*WHAT TO WORK ON*: Return each line of the entries below that contains the string "height", copied unchanged.

*DATA ROWS*:
********************

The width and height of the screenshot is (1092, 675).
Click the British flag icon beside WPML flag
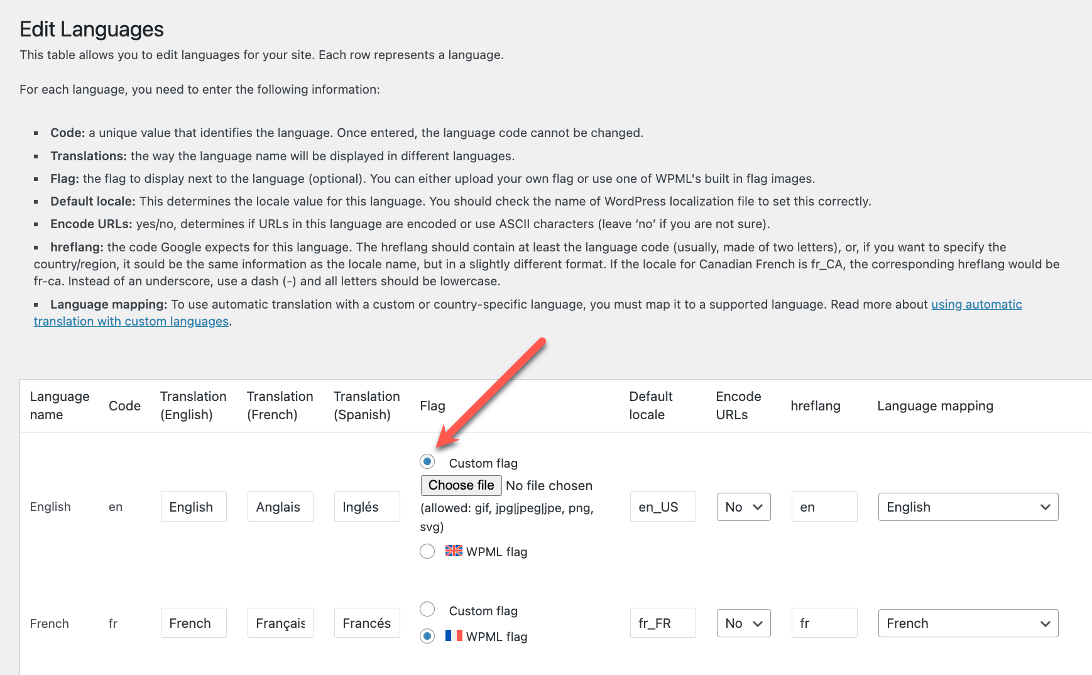tap(452, 551)
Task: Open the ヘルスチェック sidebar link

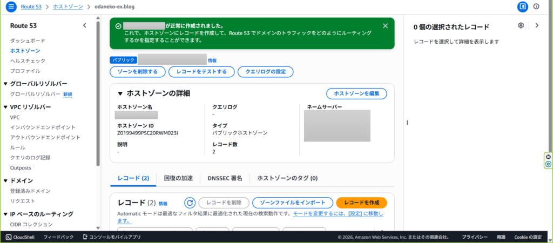Action: [x=28, y=61]
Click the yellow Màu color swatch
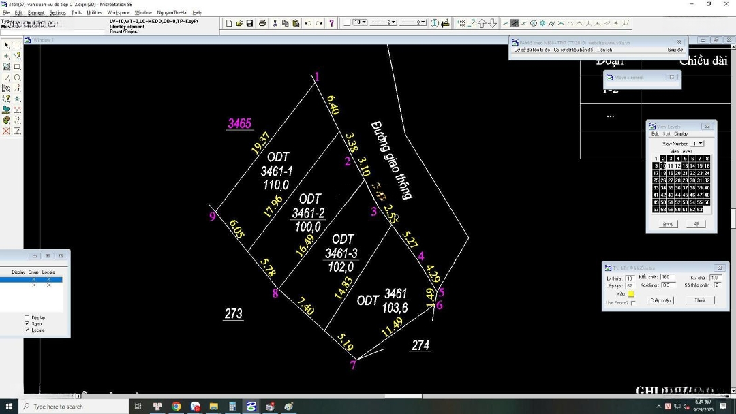The image size is (736, 414). 631,294
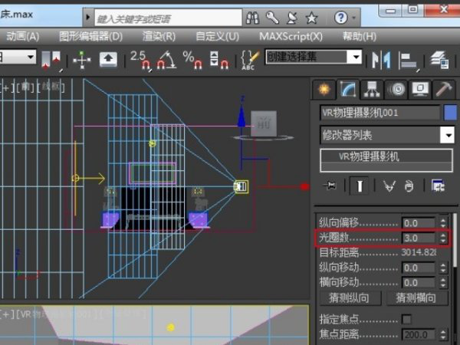Toggle Show End Result button
This screenshot has width=460, height=345.
point(358,186)
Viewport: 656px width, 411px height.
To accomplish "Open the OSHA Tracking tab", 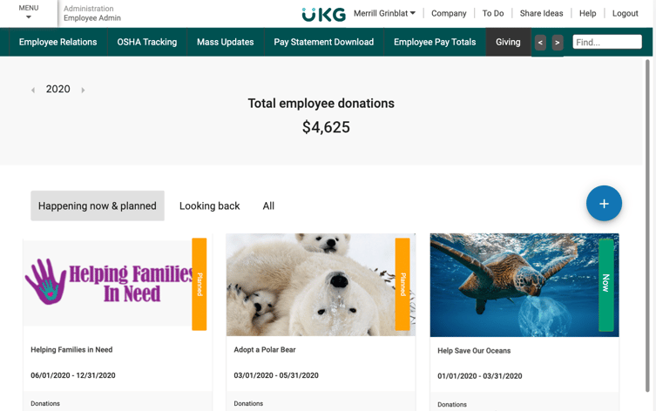I will pyautogui.click(x=147, y=42).
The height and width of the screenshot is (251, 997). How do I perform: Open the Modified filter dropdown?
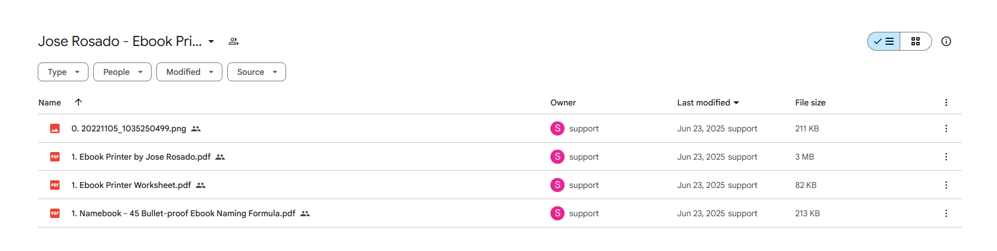coord(189,72)
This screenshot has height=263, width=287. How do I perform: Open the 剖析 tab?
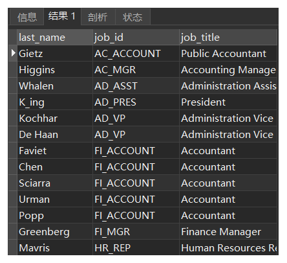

********************

*RESPONSE*:
The width and height of the screenshot is (1092, 675).
This screenshot has width=460, height=345.
Viewport: 656px width, 411px height.
The height and width of the screenshot is (251, 997). How do I perform: Open the Modified filter dropdown?
This screenshot has height=263, width=287. How do I perform: Open the 剖析 tab?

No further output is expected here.